HOW BIG IS THE DIFFERENCE BETWEEN MARGINAL COST VERSUS TOTAL COST ESTIMATES? THE CASE OF ISCHEMIC STROKE IN SOUTH CAROLINA (SC)
Author(s)
Simpson AN*;Bonilha HS;Kazley AS;Zoller JS, Ellis C Medical University of South Carolina, Charleston, SC, USA
OBJECTIVES: Cost of illness in ischemic stroke has historically been reported as direct total health care cost, not compared to an equally ill, non-stroke, control group. This methodology likely overestimates cost and may affect national burden of illness estimates and cost effectiveness comparisons. The magnitude of the over-estimation is not known. The objective of this study is to estimate the 1-year marginal cost of ischemic stroke in SC Medicare beneficiaries and examine the impact of total versus marginal cost reporting on overall US stroke cost estimates and on the distribution of expenditures of inpatient care and rehabilitation.
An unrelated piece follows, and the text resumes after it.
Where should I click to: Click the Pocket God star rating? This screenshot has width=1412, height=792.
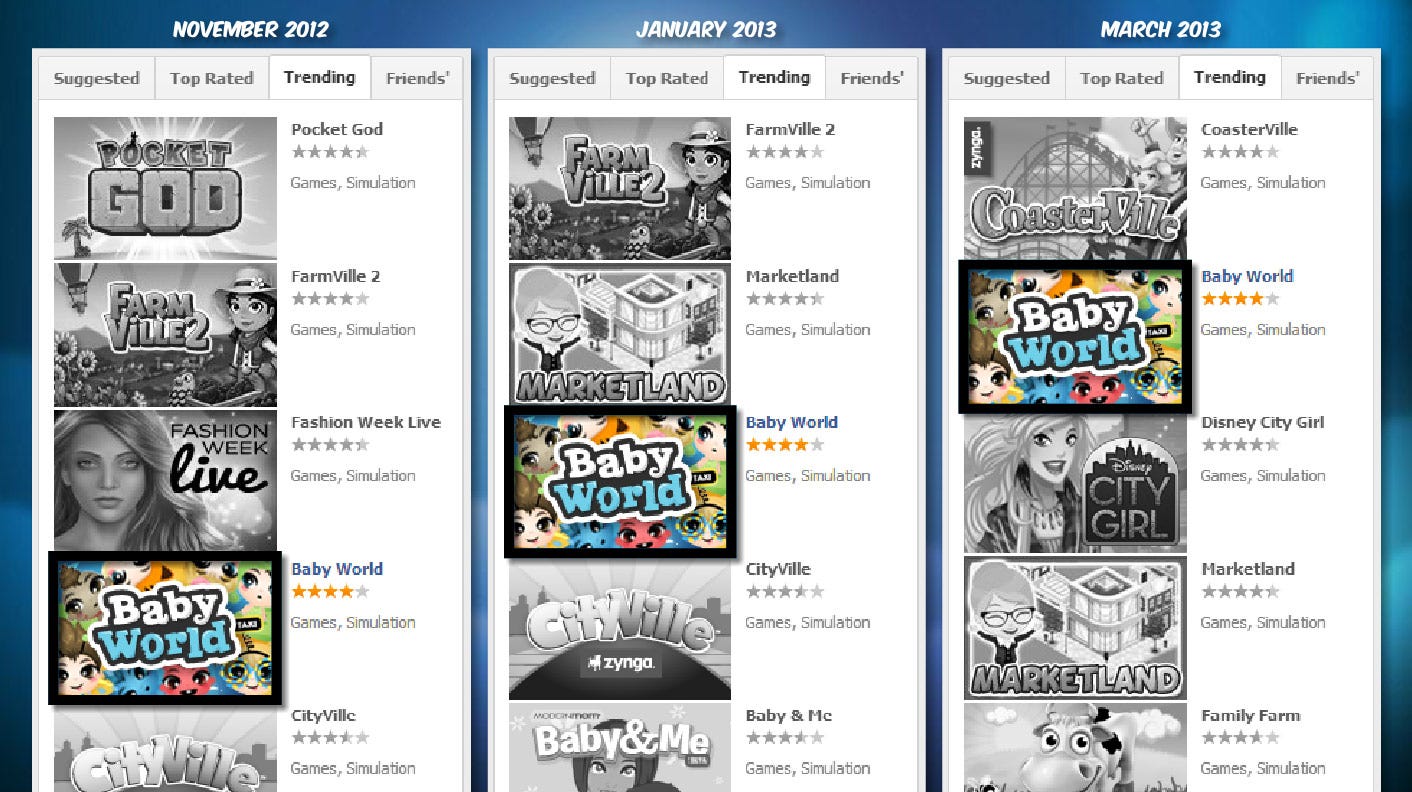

METHODS: Cost of illness was estimated from a Medicare cost perspective for ischemic stroke in South Carolina. Stroke patients were matched 1:2 to non-stroke beneficiaries using nearest-neighbor propensity score matching. Standard Medicare analytic files for all beneficiaries in SC in 2004 and 2005 were summed for the year following their index ischemic stroke or to death. The total study sample size was 8928. RESULTS: The use of a marginal costing approach produced lower estimates than the average total costing method. The 2004 marginal costs of stroke were $26.9 million, while the average cost estimate was $81.3 million, a difference of $54.4 million. Average total cost includes expenditures for comorbid conditions which are common in patients with stroke. Cost of stroke for the US in 2012 would be overestimated by $4.89 billion if this difference is generalized to national estimates. Furthermore, the proportion of stroke costs attributable to rehabilitation services would change from 13.7% based on mean cost, to 29.3% using marginal estimates. CONCLUSIONS: Using a marginal costing approach to estimate health care costs for conditions common in patients with a high prevalence of comorbid conditions is essential for accurate estimation of burden of illness, as well as estimating in-hospital and follow-up cost distributions correctly.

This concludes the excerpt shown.